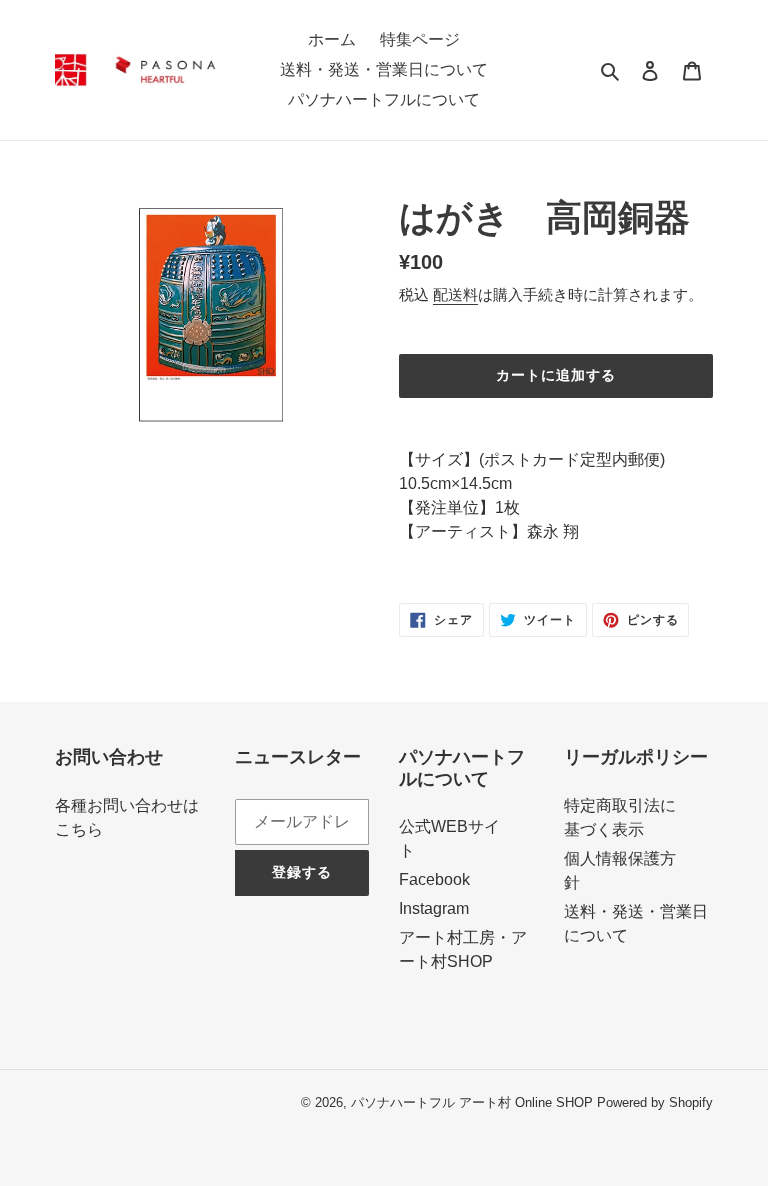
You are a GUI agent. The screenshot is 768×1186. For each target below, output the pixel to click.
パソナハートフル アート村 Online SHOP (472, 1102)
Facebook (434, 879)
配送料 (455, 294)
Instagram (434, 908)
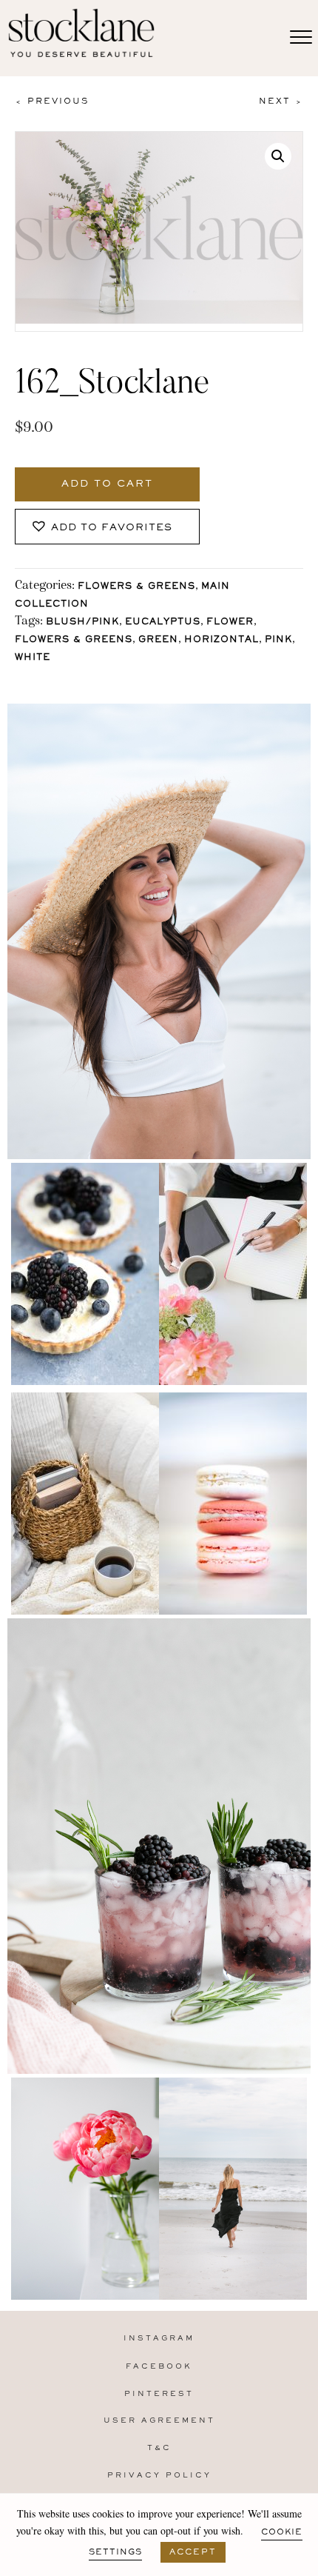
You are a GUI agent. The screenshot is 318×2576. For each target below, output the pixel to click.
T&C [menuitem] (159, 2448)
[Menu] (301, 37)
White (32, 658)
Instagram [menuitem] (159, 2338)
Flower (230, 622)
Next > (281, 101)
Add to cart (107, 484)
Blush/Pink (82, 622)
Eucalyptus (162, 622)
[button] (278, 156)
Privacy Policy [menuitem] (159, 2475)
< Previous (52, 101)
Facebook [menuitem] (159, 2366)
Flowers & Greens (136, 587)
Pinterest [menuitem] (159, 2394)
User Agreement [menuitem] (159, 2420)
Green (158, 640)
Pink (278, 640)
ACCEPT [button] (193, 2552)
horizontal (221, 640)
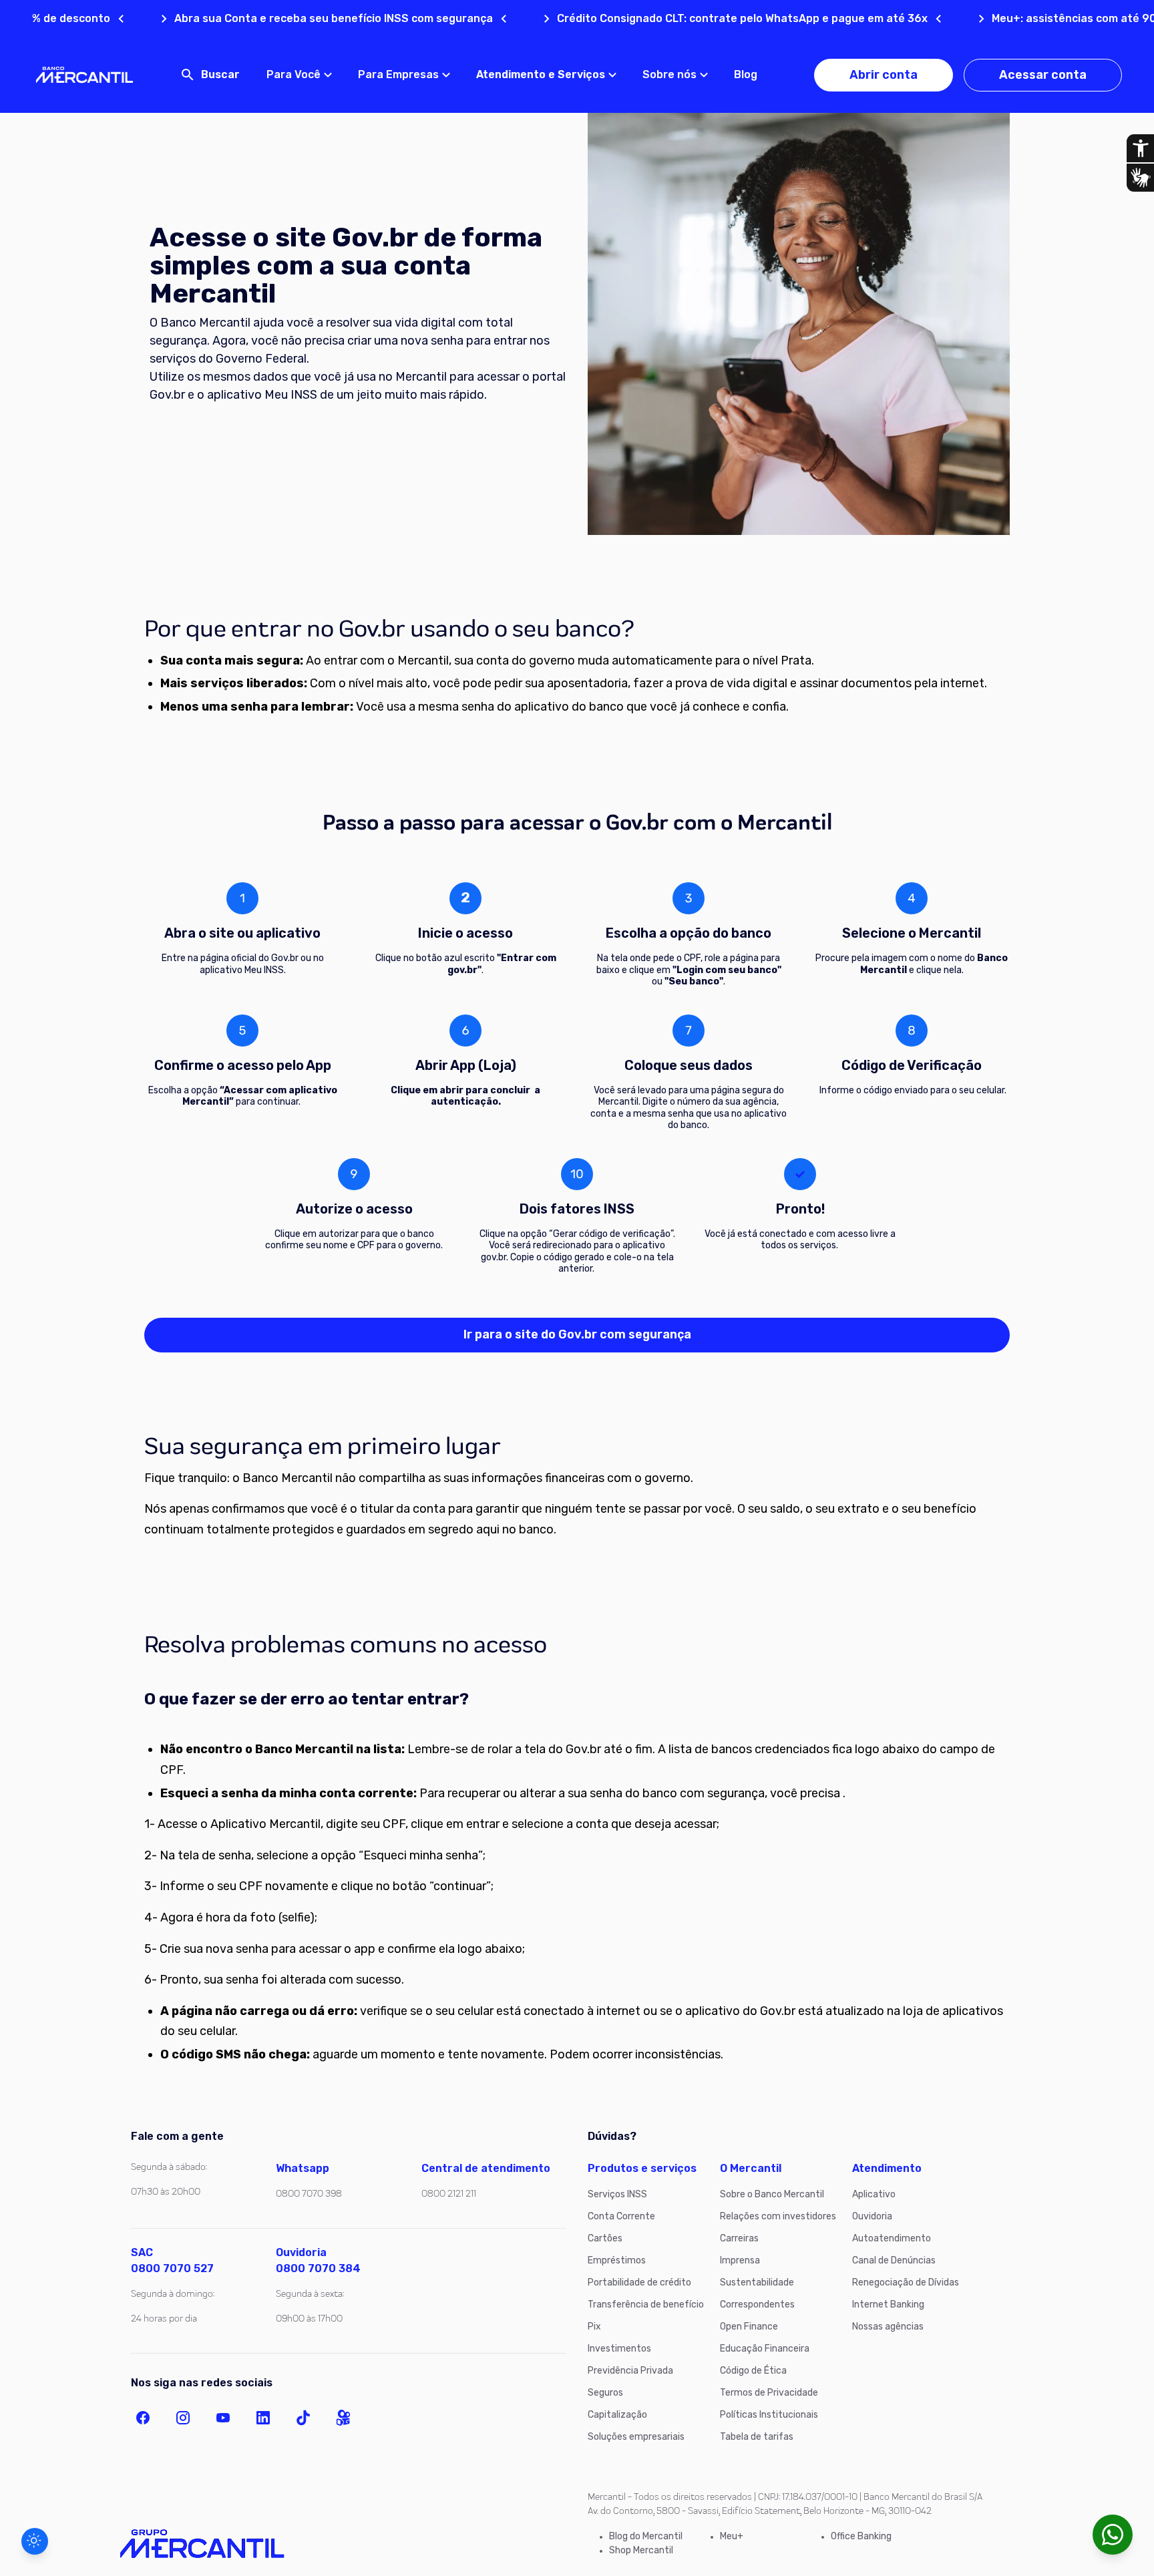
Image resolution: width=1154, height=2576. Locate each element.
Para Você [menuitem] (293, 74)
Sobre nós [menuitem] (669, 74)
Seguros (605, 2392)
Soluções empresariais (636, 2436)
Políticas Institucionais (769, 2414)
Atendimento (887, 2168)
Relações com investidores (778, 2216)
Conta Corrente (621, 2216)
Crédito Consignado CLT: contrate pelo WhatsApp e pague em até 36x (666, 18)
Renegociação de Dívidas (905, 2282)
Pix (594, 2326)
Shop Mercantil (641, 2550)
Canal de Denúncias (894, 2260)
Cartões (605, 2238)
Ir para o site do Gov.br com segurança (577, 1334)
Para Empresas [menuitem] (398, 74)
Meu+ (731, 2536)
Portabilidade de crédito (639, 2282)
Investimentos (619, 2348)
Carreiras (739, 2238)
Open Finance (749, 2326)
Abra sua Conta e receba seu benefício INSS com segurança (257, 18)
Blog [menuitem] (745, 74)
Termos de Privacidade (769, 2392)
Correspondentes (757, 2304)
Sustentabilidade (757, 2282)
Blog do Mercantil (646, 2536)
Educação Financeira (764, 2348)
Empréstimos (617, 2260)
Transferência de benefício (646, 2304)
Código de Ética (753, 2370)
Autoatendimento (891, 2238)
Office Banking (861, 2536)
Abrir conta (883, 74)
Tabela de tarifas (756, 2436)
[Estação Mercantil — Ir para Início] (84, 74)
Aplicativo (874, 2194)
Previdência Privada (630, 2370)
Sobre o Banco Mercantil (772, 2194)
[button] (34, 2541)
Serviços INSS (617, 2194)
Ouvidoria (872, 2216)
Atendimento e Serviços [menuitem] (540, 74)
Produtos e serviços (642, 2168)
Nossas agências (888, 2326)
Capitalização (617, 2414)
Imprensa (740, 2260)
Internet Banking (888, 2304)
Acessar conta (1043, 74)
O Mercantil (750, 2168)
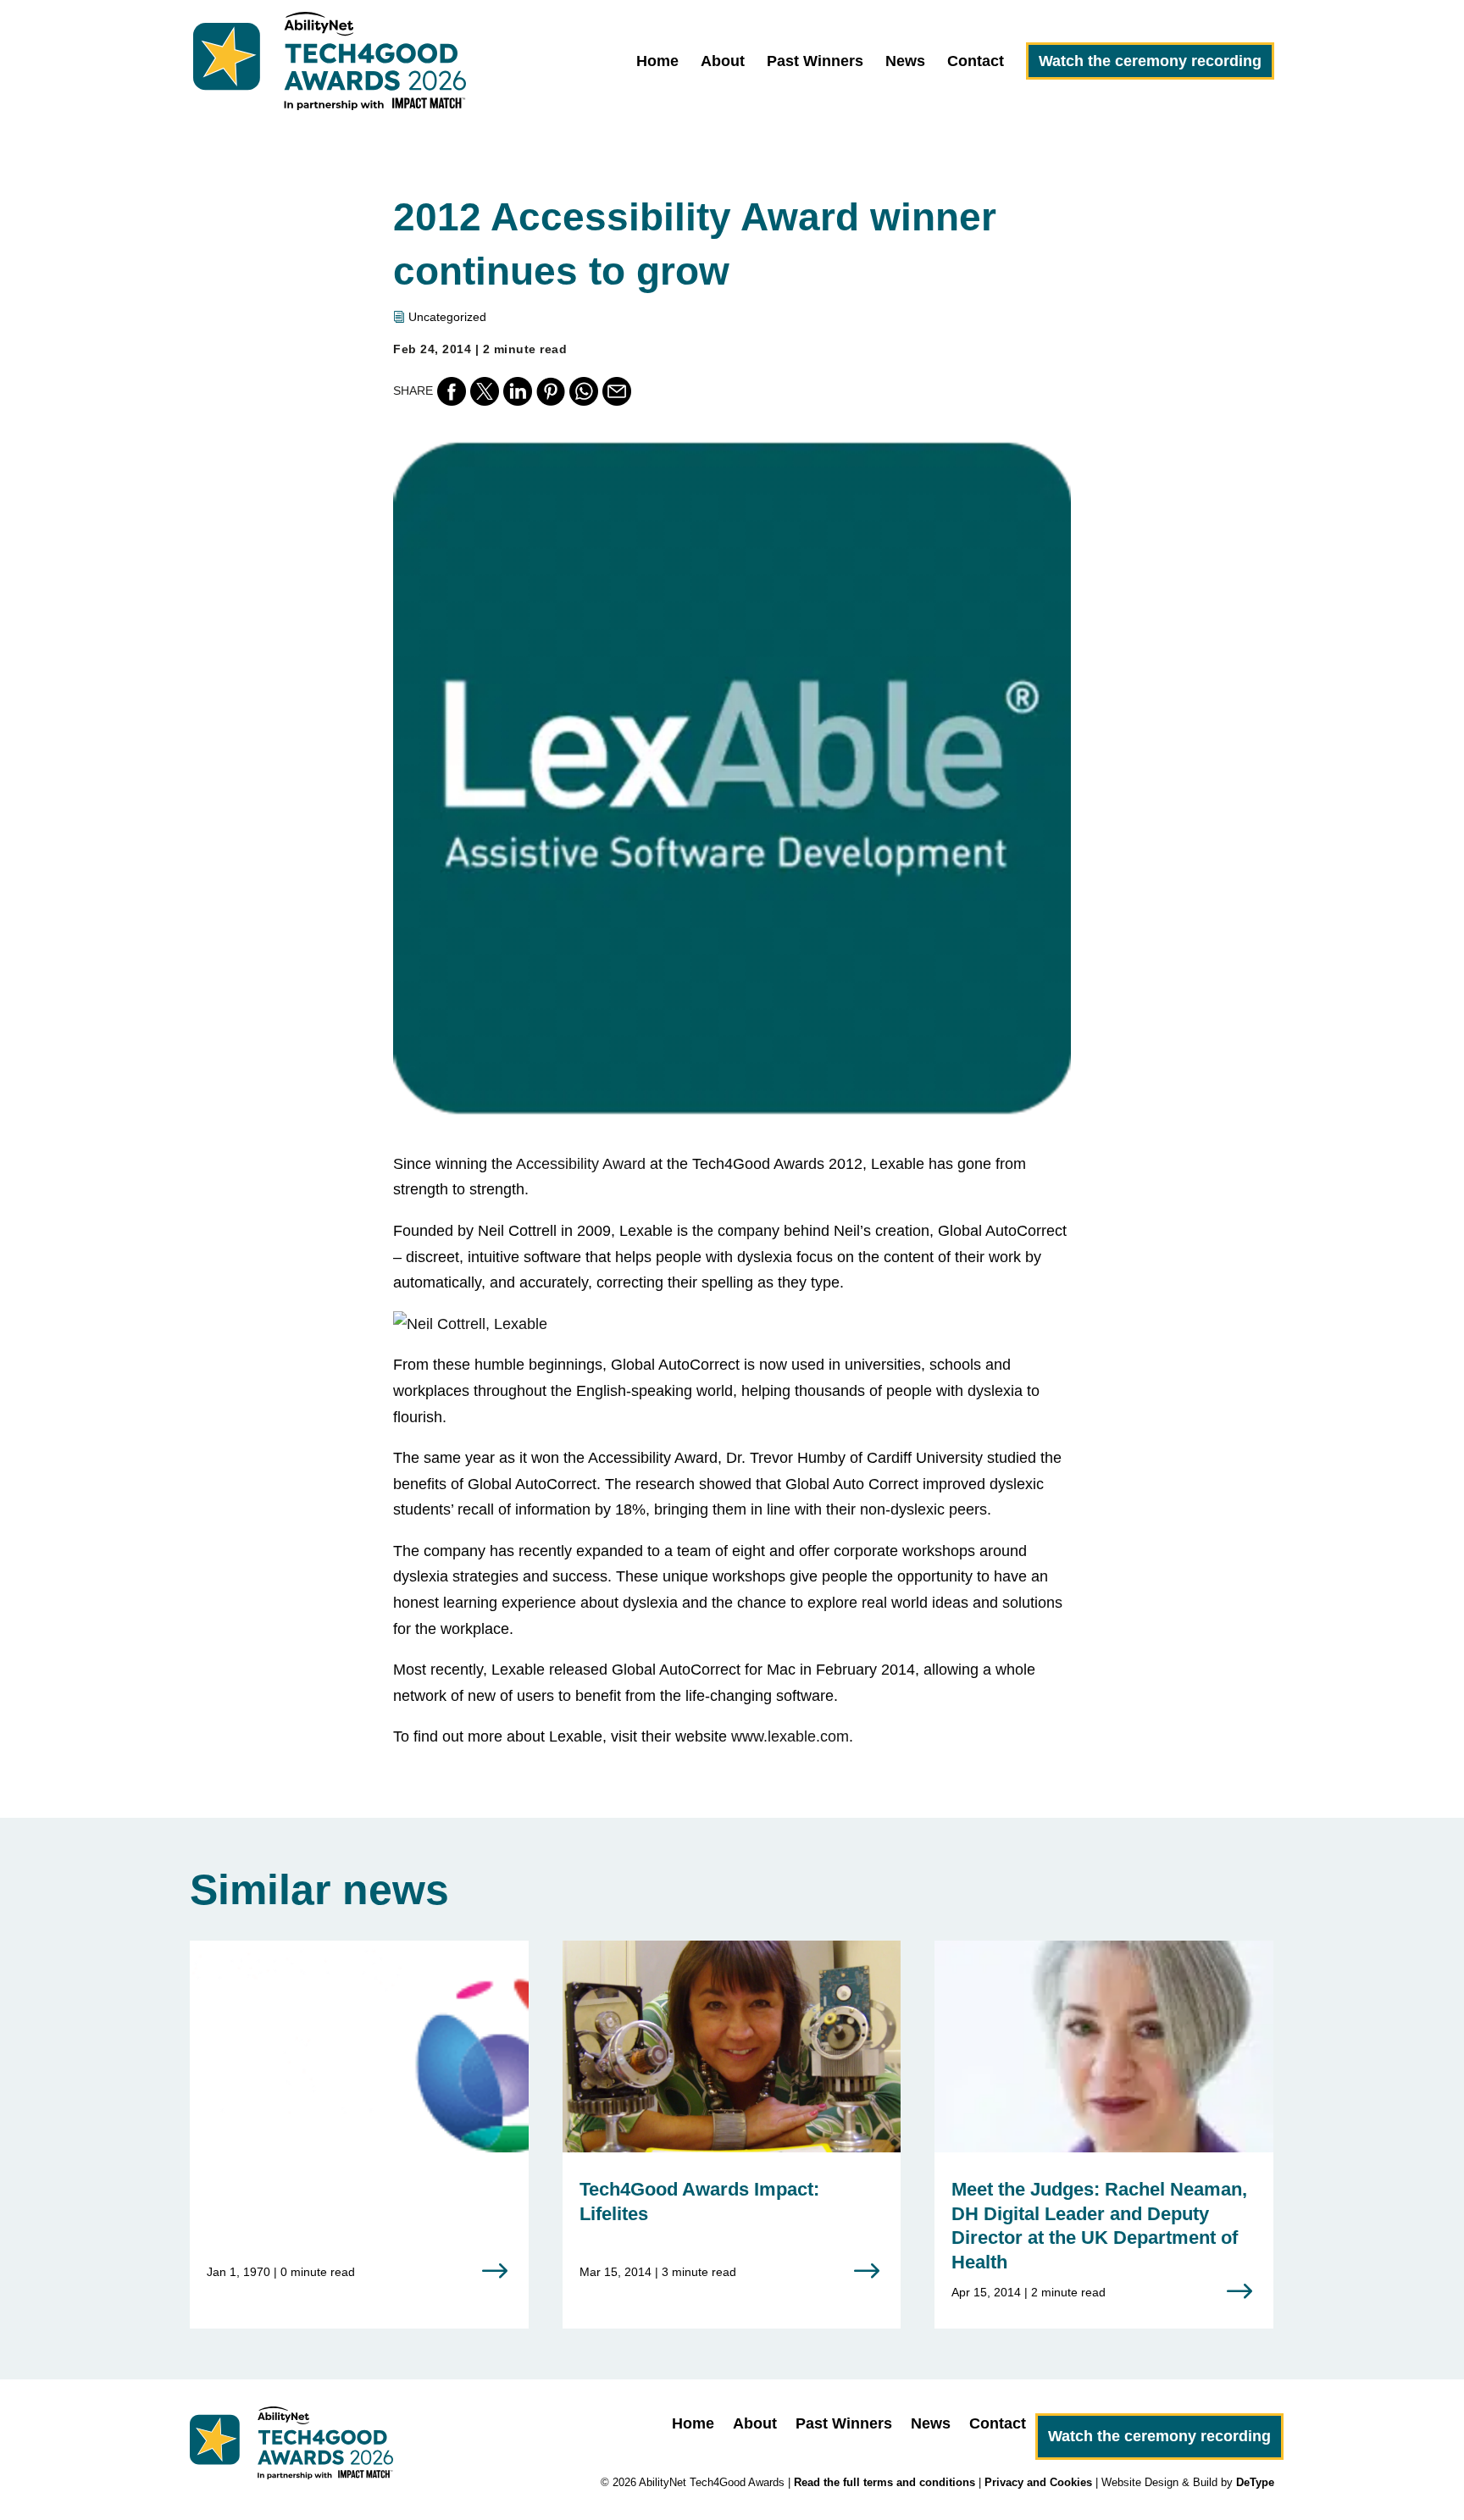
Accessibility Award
________
■ **Exercise directions**
Transcribe exactly and only the lines from the top of the records through the line containing "Conta Corrente (621, 2216)", inclusive, and do not copy the pictures.

■ **Solution to this exercise**
You are a GUI agent. The screenshot is 768×1186. For each target below, output the pixel to click.
パソナハートフル アート村 Online SHOP (472, 1102)
Facebook (434, 879)
配送料 (455, 294)
Instagram (434, 908)
You are a GUI agent. The screenshot is 318×2576. For each target below, output the pixel to click.
T&C [menuitem] (159, 2448)
[Menu] (301, 37)
White (32, 658)
Instagram [menuitem] (159, 2338)
Flower (230, 622)
Next > (281, 101)
Add to cart (107, 484)
Blush/Pink (82, 622)
Eucalyptus (162, 622)
[button] (278, 156)
Privacy Policy [menuitem] (159, 2475)
< Previous (52, 101)
Facebook [menuitem] (159, 2366)
Flowers & Greens (136, 587)
Pinterest [menuitem] (159, 2394)
User Agreement [menuitem] (159, 2420)
Green (158, 640)
Pink (278, 640)
ACCEPT [button] (193, 2552)
horizontal (221, 640)
Image resolution: width=1154, height=2576. Locate each element.
Para Você [menuitem] (293, 74)
Sobre nós [menuitem] (669, 74)
Seguros (605, 2392)
Soluções empresariais (636, 2436)
Políticas Institucionais (769, 2414)
Atendimento (887, 2168)
Relações com investidores (778, 2216)
Conta Corrente (621, 2216)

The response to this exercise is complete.